* Problem statement
Task for the records below: count the lines that contain the word "Switch" and give only that number.

START Information given

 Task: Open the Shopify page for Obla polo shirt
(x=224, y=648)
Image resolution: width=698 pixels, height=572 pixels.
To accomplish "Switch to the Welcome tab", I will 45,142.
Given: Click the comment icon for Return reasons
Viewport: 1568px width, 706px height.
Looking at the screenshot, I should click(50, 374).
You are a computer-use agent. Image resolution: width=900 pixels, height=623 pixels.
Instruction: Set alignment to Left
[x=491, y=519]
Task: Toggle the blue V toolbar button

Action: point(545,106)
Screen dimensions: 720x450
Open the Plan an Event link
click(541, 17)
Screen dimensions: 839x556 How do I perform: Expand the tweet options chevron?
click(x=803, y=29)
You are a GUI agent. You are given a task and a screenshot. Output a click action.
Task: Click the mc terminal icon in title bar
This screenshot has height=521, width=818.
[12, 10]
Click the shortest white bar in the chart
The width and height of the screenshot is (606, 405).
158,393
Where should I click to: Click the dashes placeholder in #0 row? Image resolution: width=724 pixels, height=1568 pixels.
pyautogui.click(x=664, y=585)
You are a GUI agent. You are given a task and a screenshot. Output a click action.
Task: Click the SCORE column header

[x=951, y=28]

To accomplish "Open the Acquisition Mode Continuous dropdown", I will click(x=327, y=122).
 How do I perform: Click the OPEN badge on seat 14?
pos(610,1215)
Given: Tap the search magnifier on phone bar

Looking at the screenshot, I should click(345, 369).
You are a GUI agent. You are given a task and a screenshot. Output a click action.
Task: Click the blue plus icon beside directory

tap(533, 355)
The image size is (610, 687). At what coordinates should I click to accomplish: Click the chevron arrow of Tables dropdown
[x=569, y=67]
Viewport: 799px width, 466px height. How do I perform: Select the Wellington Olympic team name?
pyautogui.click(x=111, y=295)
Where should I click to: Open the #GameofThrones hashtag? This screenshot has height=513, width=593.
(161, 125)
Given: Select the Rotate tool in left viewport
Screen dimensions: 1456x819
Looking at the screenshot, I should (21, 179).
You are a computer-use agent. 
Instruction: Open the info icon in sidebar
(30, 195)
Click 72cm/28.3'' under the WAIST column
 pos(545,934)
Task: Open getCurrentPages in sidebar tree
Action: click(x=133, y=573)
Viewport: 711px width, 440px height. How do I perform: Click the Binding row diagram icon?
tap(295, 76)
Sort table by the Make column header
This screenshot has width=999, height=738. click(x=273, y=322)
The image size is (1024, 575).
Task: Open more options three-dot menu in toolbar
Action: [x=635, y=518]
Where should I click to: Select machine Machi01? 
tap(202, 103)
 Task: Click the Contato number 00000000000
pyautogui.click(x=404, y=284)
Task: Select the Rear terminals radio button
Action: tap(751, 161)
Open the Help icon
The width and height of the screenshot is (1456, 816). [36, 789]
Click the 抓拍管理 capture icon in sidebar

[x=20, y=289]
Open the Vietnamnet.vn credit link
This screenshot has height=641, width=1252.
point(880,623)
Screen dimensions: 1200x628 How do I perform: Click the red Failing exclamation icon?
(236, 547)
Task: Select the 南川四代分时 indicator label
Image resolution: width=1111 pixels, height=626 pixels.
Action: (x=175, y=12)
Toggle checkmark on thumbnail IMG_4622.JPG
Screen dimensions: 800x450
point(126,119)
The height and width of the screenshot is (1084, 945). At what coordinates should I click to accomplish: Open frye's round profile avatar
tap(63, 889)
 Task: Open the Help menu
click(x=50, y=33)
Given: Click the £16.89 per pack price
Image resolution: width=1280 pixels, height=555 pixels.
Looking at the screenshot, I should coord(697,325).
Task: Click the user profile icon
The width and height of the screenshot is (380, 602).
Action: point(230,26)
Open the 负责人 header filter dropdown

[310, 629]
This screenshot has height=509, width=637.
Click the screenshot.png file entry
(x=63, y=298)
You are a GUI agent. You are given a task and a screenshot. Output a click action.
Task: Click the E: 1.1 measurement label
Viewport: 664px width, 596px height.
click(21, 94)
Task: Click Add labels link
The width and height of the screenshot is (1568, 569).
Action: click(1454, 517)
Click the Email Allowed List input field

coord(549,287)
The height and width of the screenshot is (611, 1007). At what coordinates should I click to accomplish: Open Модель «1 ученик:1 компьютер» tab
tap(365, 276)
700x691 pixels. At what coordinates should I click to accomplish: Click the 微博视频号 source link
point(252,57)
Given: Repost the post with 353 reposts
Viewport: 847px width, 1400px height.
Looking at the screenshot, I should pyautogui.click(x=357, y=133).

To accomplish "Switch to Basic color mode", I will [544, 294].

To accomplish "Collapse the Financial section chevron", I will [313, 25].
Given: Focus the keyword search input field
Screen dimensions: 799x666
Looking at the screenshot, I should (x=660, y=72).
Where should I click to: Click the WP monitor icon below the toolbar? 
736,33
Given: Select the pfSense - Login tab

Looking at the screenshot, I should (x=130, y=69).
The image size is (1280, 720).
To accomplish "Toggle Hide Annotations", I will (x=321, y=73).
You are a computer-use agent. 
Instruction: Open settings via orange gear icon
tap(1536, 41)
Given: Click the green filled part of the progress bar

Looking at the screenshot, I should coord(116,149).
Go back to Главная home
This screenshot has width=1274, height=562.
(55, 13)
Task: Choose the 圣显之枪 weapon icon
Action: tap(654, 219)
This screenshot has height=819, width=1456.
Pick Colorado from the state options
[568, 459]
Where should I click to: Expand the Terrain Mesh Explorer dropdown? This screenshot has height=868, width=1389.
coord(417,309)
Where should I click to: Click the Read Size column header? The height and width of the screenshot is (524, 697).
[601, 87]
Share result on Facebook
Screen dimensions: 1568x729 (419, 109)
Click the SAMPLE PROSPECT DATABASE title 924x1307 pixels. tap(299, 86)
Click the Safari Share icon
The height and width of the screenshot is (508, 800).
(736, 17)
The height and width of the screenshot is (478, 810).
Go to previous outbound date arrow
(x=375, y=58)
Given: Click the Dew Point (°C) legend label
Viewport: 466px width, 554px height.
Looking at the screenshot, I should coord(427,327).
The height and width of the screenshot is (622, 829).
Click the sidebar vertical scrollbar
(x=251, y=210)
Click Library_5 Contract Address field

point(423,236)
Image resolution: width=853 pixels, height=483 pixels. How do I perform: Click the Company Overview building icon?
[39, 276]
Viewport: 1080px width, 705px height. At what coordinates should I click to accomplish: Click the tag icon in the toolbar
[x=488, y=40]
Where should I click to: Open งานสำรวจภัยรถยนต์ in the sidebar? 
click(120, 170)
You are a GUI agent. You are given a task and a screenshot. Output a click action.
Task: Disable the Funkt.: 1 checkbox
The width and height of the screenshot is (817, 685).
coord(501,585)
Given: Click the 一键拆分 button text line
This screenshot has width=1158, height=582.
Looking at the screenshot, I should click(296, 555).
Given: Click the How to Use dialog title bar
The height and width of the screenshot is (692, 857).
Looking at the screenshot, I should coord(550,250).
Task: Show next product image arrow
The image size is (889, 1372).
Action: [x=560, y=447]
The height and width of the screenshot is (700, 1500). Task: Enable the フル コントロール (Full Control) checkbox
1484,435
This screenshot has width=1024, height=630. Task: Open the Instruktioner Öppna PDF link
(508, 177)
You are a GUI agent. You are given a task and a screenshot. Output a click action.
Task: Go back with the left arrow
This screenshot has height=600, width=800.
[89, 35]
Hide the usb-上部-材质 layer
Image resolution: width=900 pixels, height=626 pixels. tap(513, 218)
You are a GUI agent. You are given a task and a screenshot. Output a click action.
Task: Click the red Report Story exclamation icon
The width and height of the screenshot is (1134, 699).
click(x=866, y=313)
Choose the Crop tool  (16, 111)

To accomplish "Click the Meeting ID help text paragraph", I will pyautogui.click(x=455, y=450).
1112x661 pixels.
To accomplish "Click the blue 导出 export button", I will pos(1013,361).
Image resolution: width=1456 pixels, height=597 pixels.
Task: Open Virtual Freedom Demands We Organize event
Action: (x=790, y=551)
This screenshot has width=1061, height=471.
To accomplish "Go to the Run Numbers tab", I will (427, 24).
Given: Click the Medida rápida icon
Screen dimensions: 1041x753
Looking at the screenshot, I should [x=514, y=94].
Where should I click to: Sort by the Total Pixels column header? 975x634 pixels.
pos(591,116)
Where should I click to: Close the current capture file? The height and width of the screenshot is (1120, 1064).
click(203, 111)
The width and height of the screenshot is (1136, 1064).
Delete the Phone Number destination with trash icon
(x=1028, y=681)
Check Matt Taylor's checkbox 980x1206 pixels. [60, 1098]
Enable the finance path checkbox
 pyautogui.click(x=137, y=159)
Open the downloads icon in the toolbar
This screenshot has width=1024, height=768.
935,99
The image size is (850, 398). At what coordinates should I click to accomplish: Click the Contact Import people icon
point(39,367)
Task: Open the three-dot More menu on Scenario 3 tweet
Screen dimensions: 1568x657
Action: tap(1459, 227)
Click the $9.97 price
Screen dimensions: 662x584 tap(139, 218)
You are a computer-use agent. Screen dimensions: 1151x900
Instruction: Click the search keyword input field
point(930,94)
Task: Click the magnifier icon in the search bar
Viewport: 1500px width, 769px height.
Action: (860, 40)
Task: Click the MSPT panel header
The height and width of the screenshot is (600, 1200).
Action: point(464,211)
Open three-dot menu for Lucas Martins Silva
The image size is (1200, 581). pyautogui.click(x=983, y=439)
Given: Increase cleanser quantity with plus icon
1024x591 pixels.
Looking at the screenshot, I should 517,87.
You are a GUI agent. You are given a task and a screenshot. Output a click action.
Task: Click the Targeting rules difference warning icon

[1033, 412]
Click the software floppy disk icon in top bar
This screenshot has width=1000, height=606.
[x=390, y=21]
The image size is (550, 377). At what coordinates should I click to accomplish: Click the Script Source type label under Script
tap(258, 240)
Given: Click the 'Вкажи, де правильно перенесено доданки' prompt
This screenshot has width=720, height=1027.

END Information given

* Expected output
2